YOUR SOLIN GENERATED RECIPE
Pan-Seared Tuna Patties with Roasted Root Vegetables
Flaky wild-caught tuna patties seared to a golden crisp and served alongside sweet, caramelized roasted carrots and parsnips.
INGREDIENTS
6 oz Canned wild-caught tuna
1 large Egg
1 tbsp Almond flour
1 tbsp Dijon mustard
0.5 tsp Sea salt
0.25 tsp Black pepper
1 tbsp Avocado oil
0.5 cup Carrots
0.5 cup Parsnips
1 tsp Dried thyme
PREPARATION
Preheat your oven to 400°F and line a baking sheet with parchment paper.

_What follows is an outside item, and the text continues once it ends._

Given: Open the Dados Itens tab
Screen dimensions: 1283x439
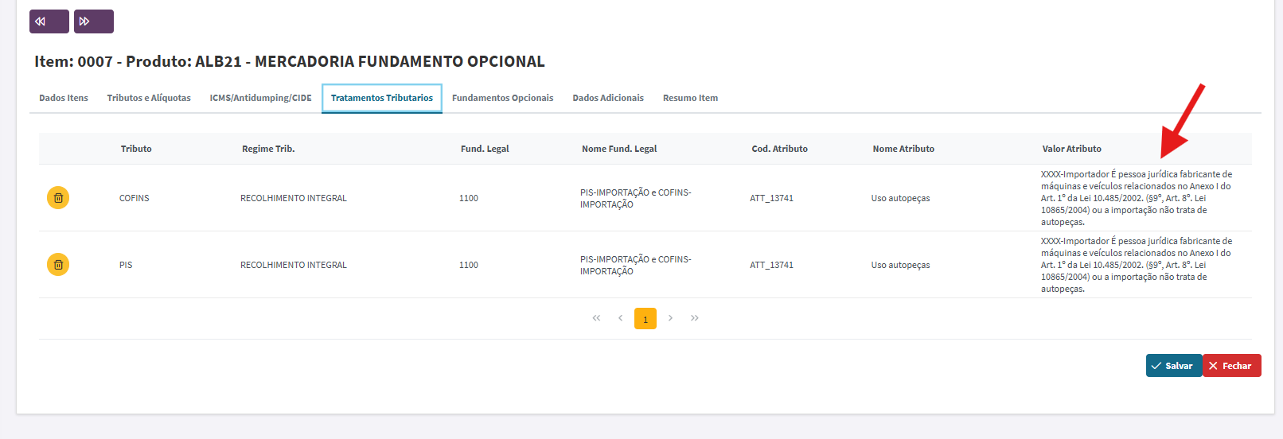Looking at the screenshot, I should 64,98.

Toss the sliced carrots and parsnips with 0.5 tbsp of avocado oil, 1 tsp dried thyme, and 0.25 tsp of the sea salt.
Spread the vegetables in a single layer and roast for 20-25 minutes until tender and caramelized.
While the vegetables roast, combine the drained tuna, egg, almond flour, mustard, the remaining 0.25 tsp sea salt, and black pepper in a medium bowl.
Form the mixture into two thick patties, pressing firmly so they hold their shape.
Heat the remaining 0.5 tbsp of avocado oil in a non-stick skillet over medium-high heat.
Sear the tuna patties for 3 to 4 minutes per side until a golden-brown crust forms.
Serve the hot patties alongside the roasted root vegetables and enjoy immediately.